Start of DATA FOR REVIEW

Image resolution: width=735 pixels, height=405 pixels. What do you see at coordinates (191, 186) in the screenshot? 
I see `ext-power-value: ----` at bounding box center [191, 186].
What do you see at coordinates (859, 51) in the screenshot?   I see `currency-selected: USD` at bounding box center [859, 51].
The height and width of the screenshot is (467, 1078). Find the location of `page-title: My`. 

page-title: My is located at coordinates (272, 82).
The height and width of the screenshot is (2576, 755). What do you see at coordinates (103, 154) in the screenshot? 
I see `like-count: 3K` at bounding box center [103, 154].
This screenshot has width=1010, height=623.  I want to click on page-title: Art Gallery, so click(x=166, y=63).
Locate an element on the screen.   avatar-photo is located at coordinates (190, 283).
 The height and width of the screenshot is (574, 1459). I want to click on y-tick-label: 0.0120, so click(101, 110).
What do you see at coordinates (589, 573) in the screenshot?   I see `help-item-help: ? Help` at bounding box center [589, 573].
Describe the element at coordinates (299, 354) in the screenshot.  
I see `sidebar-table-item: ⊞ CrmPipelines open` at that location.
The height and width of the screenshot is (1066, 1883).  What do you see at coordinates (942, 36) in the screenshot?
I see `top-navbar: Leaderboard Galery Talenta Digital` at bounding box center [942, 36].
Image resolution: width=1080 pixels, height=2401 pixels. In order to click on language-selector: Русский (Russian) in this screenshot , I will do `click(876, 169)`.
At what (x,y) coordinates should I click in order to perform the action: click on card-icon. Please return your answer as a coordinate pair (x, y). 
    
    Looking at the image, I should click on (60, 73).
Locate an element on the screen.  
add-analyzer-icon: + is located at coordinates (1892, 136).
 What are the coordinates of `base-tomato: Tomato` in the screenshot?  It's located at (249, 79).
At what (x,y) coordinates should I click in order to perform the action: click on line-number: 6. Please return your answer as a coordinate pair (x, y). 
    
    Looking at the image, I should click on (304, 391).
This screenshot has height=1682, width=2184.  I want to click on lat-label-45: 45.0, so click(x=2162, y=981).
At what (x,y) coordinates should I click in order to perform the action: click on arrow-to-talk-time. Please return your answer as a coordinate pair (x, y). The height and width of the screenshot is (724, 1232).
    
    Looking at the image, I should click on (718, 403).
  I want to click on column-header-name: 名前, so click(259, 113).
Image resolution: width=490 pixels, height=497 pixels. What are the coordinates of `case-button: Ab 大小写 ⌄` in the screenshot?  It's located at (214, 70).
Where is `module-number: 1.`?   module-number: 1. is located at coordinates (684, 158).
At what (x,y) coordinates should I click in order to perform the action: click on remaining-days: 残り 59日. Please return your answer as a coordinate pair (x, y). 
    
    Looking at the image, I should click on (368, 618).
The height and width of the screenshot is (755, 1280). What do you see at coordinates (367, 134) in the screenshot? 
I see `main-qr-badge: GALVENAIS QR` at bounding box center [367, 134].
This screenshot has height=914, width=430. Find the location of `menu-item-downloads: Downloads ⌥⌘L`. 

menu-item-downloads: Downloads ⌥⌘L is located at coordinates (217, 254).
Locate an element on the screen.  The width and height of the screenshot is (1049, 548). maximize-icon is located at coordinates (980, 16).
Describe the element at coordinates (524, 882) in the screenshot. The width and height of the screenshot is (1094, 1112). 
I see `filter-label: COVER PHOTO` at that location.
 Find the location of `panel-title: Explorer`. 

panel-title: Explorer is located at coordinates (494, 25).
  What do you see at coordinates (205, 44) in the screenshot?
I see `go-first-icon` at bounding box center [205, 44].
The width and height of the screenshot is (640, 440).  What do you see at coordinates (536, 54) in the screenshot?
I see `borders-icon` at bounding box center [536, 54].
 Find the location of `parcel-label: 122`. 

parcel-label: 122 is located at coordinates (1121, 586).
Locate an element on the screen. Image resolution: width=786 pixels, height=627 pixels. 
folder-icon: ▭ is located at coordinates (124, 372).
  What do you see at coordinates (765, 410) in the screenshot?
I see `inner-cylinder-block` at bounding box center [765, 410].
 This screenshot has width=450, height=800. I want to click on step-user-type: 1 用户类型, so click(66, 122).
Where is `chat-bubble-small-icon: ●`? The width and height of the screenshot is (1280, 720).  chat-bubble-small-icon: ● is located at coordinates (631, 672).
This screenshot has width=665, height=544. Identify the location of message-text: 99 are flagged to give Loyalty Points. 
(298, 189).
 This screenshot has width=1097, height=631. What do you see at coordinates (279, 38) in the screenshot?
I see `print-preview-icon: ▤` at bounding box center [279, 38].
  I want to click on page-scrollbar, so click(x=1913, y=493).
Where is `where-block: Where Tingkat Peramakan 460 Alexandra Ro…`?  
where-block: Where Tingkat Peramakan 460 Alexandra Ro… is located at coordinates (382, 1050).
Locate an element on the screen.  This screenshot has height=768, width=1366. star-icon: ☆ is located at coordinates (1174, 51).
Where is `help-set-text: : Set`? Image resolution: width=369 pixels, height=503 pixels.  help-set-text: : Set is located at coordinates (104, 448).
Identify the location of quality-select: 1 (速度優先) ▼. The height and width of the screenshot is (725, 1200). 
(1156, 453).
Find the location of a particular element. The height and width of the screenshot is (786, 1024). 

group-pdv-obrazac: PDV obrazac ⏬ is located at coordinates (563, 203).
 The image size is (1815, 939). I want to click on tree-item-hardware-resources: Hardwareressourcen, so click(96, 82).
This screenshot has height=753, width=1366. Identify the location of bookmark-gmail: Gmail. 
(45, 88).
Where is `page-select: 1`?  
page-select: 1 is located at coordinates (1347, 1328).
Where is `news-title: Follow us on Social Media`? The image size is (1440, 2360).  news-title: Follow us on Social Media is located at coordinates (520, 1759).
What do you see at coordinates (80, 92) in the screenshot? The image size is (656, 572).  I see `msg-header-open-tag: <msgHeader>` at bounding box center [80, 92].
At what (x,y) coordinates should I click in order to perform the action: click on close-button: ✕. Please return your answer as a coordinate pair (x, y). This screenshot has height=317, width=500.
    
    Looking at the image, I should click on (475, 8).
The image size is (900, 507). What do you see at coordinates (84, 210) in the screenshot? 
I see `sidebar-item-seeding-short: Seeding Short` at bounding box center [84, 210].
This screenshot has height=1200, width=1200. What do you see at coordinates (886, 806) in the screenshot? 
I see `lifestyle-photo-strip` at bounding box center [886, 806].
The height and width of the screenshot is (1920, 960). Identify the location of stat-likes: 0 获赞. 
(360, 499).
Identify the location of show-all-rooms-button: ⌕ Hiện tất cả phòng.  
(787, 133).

End of DATA FOR REVIEW

EXERCISE INSTRUCTIONS :: Turn the entries above, from the line with "Locate an element on the screen. Image" to the line with "The image size is (1815, 939).", into a numbered list, skipping any blank lines.

EXERCISE SOLUTION ::
1. Locate an element on the screen. Image resolution: width=786 pixels, height=627 pixels. 
2. folder-icon: ▭ is located at coordinates (124, 372).
3.   What do you see at coordinates (765, 410) in the screenshot?
4. I see `inner-cylinder-block` at bounding box center [765, 410].
5.  This screenshot has width=450, height=800. I want to click on step-user-type: 1 用户类型, so click(66, 122).
6. Where is `chat-bubble-small-icon: ●`? The width and height of the screenshot is (1280, 720).  chat-bubble-small-icon: ● is located at coordinates (631, 672).
7. This screenshot has width=665, height=544. Identify the location of message-text: 99 are flagged to give Loyalty Points. 
8. (298, 189).
9.  This screenshot has width=1097, height=631. What do you see at coordinates (279, 38) in the screenshot?
10. I see `print-preview-icon: ▤` at bounding box center [279, 38].
11.   I want to click on page-scrollbar, so click(x=1913, y=493).
12. Where is `where-block: Where Tingkat Peramakan 460 Alexandra Ro…`?  
13. where-block: Where Tingkat Peramakan 460 Alexandra Ro… is located at coordinates (382, 1050).
14. Locate an element on the screen.  This screenshot has height=768, width=1366. star-icon: ☆ is located at coordinates (1174, 51).
15. Where is `help-set-text: : Set`? Image resolution: width=369 pixels, height=503 pixels.  help-set-text: : Set is located at coordinates (104, 448).
16. Identify the location of quality-select: 1 (速度優先) ▼. The height and width of the screenshot is (725, 1200). 
17. (1156, 453).
18. Find the location of a particular element. The height and width of the screenshot is (786, 1024). 
19. group-pdv-obrazac: PDV obrazac ⏬ is located at coordinates (563, 203).
20.  The image size is (1815, 939). I want to click on tree-item-hardware-resources: Hardwareressourcen, so click(96, 82).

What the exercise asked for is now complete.